From the records below, extract only the lines running from the line with "会社案内 (1190, 32)" to the line with "Lurkerman (18, 2057)", both lines included, reproducing them exactly.

###

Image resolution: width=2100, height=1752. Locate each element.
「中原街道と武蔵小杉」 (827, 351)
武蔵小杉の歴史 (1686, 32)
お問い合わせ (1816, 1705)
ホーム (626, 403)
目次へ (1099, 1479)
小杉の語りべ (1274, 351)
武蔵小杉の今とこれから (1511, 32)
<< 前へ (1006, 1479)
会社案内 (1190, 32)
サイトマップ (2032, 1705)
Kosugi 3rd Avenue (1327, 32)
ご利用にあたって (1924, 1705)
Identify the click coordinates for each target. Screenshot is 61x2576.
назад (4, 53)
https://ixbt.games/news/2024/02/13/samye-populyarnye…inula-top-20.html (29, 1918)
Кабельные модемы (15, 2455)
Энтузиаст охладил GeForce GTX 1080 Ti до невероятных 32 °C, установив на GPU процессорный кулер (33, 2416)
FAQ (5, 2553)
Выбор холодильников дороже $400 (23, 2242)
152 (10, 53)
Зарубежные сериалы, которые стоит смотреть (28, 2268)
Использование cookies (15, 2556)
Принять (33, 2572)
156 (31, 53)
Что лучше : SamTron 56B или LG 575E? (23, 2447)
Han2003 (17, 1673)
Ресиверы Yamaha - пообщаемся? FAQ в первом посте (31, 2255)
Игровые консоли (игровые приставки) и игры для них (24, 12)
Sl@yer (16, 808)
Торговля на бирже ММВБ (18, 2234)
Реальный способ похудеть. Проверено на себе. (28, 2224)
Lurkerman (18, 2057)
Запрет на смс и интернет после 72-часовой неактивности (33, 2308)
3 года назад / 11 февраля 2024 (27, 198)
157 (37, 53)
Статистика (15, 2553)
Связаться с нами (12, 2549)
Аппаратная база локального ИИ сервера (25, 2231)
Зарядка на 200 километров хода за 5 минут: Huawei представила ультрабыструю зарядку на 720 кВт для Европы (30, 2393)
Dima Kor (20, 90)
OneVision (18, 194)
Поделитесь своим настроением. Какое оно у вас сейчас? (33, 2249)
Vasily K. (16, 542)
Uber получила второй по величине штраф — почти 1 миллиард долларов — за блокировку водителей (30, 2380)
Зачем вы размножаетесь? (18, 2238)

###

Output for this task:
会社案内 (1190, 32)
サイトマップ (2032, 1705)
Kosugi 3rd Avenue (1327, 32)
ご利用にあたって (1924, 1705)
Identify the click coordinates for each target. Screenshot is 61x2576.
назад (4, 53)
https://ixbt.games/news/2024/02/13/samye-populyarnye…inula-top-20.html (29, 1918)
Кабельные модемы (15, 2455)
Энтузиаст охладил GeForce GTX 1080 Ti до невероятных 32 °C, установив на GPU процессорный кулер (33, 2416)
FAQ (5, 2553)
Выбор холодильников дороже $400 (23, 2242)
152 (10, 53)
Зарубежные сериалы, которые стоит смотреть (28, 2268)
Использование cookies (15, 2556)
Принять (33, 2572)
156 (31, 53)
Что лучше : SamTron 56B или LG 575E? (23, 2447)
Han2003 (17, 1673)
Ресиверы Yamaha - пообщаемся? FAQ в первом посте (31, 2255)
Игровые консоли (игровые приставки) и игры для них (24, 12)
Sl@yer (16, 808)
Торговля на бирже ММВБ (18, 2234)
Реальный способ похудеть. Проверено на себе. (28, 2224)
Lurkerman (18, 2057)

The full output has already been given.